Last Stop on Market Street

Image of Last Stop on Market Street
Author(s): 
Illustrator(s): 
Release Date: 
January 8, 2015
Publisher/Imprint: 
Putnam Juvenile
Pages: 
32
Reviewed by: 

“a magical journey.”

How to spot beauty in all its motley habitats is the rare insight offered by a wise, patient grandmother in Matt de la Peña’s life-affirming picture book.

Young CJ and his grandmother leave their city church with its bright stained-glass windows to board a bus across town. As they travel, the child, feeling a bit irritable, peppers his grandmother with typically puerile complaints.

The boy objects to the rain, then to the lack of a family car, and even to this Sunday excursion with his grandmother. Yet each time he perceives something negative, Nana calls his attention to the positive aspects he’s overlooked. Rain? “Trees get thirsty, too,” she points out. And instead of a car, the two of them get to ride in “a bus that breathes fire,” with a driver who shares magic tricks.

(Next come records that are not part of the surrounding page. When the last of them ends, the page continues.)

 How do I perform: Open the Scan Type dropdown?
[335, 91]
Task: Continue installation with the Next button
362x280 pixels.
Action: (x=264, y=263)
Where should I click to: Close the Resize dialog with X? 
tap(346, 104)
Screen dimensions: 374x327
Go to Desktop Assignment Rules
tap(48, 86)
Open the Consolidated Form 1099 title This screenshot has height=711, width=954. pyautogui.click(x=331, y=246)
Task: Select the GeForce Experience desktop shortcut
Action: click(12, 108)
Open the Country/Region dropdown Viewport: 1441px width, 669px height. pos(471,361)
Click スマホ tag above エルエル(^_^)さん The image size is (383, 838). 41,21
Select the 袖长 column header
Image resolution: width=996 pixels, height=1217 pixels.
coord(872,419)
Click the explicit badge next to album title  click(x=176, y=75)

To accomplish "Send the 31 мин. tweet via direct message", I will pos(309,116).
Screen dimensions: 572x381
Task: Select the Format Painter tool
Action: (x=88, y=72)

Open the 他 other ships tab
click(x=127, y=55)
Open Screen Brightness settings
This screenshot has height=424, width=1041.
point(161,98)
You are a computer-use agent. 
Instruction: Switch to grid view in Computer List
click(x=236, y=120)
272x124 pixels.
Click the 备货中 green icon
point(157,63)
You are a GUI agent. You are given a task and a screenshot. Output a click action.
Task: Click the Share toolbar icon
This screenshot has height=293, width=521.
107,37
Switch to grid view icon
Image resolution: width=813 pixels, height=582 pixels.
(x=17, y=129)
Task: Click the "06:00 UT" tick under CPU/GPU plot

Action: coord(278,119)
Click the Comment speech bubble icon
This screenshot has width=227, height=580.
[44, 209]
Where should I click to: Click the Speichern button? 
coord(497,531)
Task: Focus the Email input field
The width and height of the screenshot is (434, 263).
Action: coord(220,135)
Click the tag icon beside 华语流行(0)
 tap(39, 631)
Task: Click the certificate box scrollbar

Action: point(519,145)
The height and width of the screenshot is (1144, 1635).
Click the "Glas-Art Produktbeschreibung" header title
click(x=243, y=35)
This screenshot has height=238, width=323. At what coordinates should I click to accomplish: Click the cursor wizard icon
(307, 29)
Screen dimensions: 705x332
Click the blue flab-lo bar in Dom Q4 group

The trip itself takes on deeper meaning, especially as portrayed by Christian Robinson’s bright, naïf images created with acrylics, collage, and digital enhancements. Along with CJ, readers will encounter an intriguing array of riders, ranging from a peach-colored guitarist, a gray-haired woman holding a jar filled with butterflies, the smiling caramel-toned conductor, the pale bald-headed fellow with green tattoos, and the sad-eyed businessman.

CJ has not lost his tetchiness yet, though. When a blind man boards the bus with his dog, the boy asks, “How come that man can’t see?” The grandmother’s simple response is rich with symbolic beauty: “Boy, what do you know about seeing?”

Tellingly, the grandmother is not the only one with valuable insight to share with the child. The blind man and then the guitarist inspire the child to experience the world with sensitivity and exuberance.

As CJ and Nana reach their destination, readers finally discover it’s a soup kitchen. We have accompanied this pair from one side of town to the other, traversing different socioeconomic neighborhoods and arriving at a fuller appreciation of both humanity’s needs and its wondrous diversity. It’s a magical journey.